Obituary:Bishop Willie Carr, 74
After:NWPA Family Legacy Award: Erie Times-News, GoErie.com Honors Carr Family of Wrestlers
● Long-time residents of the North East are delighted that the Freeport restaurant is reopening, now that the Holdsworth family have sold the business to Red Letter Hospitality. My only hope is that the new owners will continue to make that delicious country sausage that Freeport has become famous for.
After:The Cork, owners of Molly Brannigan buy Freeport restaurant in the North East
● The recent death of actor Ray Liotta reminded me of the quiet visit to Erie in the 1990s of the real Henry Hill, the gangster played by Liotta in Martin Scorsese’s Goodfellas. Hill, as you can imagine, was a real character, but he loved Liotta in the movie and kept saying how nice he was.

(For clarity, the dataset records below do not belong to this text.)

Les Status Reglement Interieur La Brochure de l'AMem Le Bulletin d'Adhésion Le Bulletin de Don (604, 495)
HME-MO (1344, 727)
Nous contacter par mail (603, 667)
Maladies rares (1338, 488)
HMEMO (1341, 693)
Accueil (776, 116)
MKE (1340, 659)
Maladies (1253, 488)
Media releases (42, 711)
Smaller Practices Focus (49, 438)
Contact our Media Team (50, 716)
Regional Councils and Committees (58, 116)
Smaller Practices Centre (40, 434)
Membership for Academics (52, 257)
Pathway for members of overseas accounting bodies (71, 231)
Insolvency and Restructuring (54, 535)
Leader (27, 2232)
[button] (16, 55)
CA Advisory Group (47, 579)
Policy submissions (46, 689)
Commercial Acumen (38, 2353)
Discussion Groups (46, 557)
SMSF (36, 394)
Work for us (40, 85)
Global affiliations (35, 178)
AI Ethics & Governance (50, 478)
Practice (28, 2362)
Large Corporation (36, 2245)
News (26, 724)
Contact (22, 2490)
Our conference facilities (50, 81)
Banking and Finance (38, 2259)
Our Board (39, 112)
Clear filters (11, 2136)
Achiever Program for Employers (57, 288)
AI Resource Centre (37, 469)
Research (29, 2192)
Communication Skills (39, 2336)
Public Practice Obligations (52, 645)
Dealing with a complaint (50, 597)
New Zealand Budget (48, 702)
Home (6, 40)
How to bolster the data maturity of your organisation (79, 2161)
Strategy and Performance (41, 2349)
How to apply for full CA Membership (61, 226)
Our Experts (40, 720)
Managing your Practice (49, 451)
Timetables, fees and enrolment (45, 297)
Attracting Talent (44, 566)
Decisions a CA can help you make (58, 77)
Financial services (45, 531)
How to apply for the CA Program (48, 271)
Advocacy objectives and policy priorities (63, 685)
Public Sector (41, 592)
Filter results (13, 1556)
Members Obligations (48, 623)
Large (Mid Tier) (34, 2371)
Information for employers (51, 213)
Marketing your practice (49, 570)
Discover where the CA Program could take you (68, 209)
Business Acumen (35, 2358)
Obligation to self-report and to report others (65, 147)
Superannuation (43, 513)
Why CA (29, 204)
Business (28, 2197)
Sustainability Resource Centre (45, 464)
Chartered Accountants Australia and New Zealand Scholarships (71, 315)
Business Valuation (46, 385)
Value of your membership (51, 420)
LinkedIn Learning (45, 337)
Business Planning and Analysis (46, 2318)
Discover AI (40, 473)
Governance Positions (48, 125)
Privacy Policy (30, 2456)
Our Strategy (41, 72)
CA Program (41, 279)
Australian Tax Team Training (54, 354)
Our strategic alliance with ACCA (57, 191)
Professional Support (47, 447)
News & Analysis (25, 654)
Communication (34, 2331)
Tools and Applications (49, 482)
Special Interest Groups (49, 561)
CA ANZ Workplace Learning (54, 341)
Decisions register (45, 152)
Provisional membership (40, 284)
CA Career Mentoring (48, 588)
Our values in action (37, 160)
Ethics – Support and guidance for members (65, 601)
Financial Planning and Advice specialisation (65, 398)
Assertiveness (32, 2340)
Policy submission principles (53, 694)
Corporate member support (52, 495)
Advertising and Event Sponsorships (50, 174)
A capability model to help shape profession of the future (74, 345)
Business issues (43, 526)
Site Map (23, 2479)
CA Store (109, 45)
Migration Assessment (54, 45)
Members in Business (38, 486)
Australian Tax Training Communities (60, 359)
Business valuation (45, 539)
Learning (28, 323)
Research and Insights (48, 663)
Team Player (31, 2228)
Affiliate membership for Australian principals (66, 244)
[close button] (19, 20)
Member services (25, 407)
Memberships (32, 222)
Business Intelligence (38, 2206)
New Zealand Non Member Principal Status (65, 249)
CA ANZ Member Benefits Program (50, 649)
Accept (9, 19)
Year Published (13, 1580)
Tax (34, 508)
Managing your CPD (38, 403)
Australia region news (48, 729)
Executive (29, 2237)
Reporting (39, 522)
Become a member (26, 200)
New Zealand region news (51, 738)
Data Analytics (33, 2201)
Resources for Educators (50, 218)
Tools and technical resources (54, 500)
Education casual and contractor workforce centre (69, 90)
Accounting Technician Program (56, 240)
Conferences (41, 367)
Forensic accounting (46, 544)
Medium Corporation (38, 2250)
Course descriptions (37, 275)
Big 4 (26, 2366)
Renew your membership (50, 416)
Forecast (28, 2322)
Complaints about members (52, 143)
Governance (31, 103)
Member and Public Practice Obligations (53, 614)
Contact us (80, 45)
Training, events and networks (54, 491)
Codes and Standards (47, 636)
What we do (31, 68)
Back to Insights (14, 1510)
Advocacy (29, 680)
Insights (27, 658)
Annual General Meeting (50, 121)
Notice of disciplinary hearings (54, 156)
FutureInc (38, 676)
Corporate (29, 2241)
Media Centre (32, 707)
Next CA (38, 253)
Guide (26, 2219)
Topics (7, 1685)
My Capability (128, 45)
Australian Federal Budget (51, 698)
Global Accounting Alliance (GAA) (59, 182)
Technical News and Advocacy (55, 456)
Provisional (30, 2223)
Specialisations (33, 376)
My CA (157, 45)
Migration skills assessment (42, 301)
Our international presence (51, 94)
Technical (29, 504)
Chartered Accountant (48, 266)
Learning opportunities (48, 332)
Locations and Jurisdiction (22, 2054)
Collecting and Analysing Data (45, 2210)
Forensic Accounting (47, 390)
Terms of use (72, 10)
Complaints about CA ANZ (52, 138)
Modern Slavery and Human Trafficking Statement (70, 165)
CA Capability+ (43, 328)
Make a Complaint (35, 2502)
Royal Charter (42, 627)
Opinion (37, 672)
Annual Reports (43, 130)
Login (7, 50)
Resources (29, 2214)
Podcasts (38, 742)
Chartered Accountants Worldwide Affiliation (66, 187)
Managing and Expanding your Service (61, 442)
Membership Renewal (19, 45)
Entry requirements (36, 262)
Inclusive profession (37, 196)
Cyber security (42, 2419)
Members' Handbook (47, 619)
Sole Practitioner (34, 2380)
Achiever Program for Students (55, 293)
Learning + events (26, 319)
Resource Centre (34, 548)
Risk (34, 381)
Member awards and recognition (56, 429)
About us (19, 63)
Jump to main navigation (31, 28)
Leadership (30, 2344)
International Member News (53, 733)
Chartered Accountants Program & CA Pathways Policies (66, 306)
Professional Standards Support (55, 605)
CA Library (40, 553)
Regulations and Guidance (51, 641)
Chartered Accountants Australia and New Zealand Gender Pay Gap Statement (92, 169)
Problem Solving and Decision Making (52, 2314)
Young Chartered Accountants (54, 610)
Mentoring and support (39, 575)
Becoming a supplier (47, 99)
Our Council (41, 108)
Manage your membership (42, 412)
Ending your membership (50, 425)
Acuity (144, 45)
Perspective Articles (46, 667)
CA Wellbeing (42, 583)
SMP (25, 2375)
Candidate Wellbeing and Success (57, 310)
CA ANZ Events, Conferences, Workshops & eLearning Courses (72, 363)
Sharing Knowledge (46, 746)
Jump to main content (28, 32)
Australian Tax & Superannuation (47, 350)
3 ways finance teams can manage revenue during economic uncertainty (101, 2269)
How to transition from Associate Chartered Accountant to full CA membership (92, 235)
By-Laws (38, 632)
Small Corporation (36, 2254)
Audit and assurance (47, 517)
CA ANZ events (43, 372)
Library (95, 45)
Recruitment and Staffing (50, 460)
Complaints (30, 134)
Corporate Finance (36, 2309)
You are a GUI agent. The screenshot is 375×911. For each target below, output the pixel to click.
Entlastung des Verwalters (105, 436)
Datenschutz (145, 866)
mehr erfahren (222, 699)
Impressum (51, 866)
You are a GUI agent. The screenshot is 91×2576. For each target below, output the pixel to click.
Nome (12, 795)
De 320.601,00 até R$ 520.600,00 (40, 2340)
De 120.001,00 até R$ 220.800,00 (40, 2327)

After:‘Goodfellas’ and ‘Field of Dreams’ tough guy Ray Liotta dies at 67
● Steve Scully, a native of Erie, now hosts a new daily show on SiriusXM’s bipartisan political channel. Scully has taken over the spot vacated by Chris Cuomo, and his show, “The Briefing with Steve Scully,” airs from noon to 2 p.m. on SiriusXM’s POTUS 124 channel.
The longtime C-SPAN host is now senior vice president of the Bipartisan Policy Center in Washington, DC. Scully recently met with a group from the Jefferson Educational Society of Erie, telling the members of her affection for her hometown.
● Speaking of the Jefferson Society, former Notre Dame College and. Saint Bonaventure University President Andy Roth was recently honored at a reception for the more than 100 “Book Notes” articles he has written for the group over the past two years.
Roth, a longtime professor and administrator at Mercyhurst University, is a Scholar-in-Residence at Jefferson. He is scheduled to speak at Chautauqua Institution later this summer.
● We’re heading into the heart of the local strawberry picking season, which means the fields will be packed with people who love those juicy berries. A cool spring delayed the season a bit.
● Some local parents are upset with Rep. Mike Kelly’s recent vote against formula shortages. Local Democratic politicians and parents gathered at Kelly’s Erie office recently to protest the 16th District congressman’s vote.
● Erie Arts & Culture and United Way of Erie County recently launched Purposeful Placemaking, a two-year commitment to create 50 murals along Erie’s walking trails. The work will reflect the aspirations of the inhabitants of the district.
● When Baker Mayfield is finally traded or released by the Cleveland Browns, Progressive Insurance should film a commercial showing Mayfield locking the door of First Energy Stadium.